TAS for VMs helps enterprises automate the deployment of applications on-premises or to public and private clouds (eg vSphere, AWS, Azure, GCP, OpenStack).

Tracked as CVE-2023-20891, the vulnerability patched today by Vmware would allow low-privileged remote attackers to access Cloud Foundry API administrator credentials on unpatched systems in low-complexity attacks that do not require user interaction.

This happens because, on unpatched TAS instances for VMs, hex-encoded CF API administrator credentials are logged in the platform’s system audit logs.

Hackers who exploit this vulnerability can use the stolen credentials to distribute versions of malicious applications.

“A non-admin malicious user who has access to the platform’s system audit logs can gain access to hex-encoded CF API administrator credentials and can push new malicious versions of an application,” VMware explains.

Fortunately, as VMware pointed out, non-admin users do not have access to system audit logs in standard deployment configurations.

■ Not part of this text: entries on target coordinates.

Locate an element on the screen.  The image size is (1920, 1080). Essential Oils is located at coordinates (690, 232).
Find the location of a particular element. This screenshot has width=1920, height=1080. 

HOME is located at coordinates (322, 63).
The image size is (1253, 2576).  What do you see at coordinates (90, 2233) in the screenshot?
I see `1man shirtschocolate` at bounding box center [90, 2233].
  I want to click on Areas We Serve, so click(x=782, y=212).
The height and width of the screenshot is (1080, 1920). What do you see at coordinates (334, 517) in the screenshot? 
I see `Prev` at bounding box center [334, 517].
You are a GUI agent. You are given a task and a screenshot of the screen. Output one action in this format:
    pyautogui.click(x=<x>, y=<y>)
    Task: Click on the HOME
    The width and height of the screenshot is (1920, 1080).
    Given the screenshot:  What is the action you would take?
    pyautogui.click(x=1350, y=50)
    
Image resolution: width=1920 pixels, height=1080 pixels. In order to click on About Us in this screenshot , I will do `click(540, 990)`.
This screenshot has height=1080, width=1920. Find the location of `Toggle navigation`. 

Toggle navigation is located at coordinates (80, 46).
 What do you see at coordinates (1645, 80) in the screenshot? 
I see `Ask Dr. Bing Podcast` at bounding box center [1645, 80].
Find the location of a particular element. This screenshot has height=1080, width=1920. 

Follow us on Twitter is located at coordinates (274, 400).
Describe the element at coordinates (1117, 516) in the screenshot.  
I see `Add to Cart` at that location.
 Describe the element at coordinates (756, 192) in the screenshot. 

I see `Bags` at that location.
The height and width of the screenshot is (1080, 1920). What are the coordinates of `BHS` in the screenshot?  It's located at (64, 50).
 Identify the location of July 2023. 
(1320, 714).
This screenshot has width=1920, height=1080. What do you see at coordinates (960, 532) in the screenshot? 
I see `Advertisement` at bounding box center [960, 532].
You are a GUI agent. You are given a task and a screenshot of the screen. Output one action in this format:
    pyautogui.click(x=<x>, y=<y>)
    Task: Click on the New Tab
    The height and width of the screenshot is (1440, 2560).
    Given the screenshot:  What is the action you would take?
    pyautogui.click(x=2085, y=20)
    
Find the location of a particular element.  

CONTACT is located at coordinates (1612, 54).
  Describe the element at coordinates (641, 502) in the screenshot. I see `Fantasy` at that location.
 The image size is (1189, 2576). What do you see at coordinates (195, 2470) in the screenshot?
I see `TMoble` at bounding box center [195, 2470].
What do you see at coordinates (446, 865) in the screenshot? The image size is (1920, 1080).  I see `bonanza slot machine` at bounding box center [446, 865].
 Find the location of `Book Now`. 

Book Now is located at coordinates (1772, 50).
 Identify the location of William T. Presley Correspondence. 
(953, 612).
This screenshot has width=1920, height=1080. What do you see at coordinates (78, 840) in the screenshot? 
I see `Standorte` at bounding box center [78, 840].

Admin Credential Rotation Recommended

However, the company still advises all TAS for VM users affected by CVE-2023-20891 to rotate CF API administrator credentials to ensure attackers cannot use leaked passwords.

VMware provides step-by-step instructions for changing User Account Administrator and Cloud Foundry Authentication (UAA) credentials in this accompanying document.

“TAS does not officially support changing the UAA administrator user password. The instructions above are not officially tested as part of the Operations Manager test suite, so use them at your own risk,” VMware warns.

“It may be tempting to change the admin user’s password with the uaac utility. Unfortunately, this is not enough as it will only update the admin user’s password in UAA. This leaves Operations Manager out of sync and can cause jobs and runs to fail.”

Last month, VMware addressed vCenter Server high-severity security bugs allowing code execution and authentication bypass.

This too fix an ESXi zero-day exploited by a Chinese-sponsored hacking group to hijack Windows and Linux virtual machines in data theft attacks.

More recently, the company notified customers this exploit is now available for a critical RCE vulnerability in the VMware Aria Operations for Logs scan tool.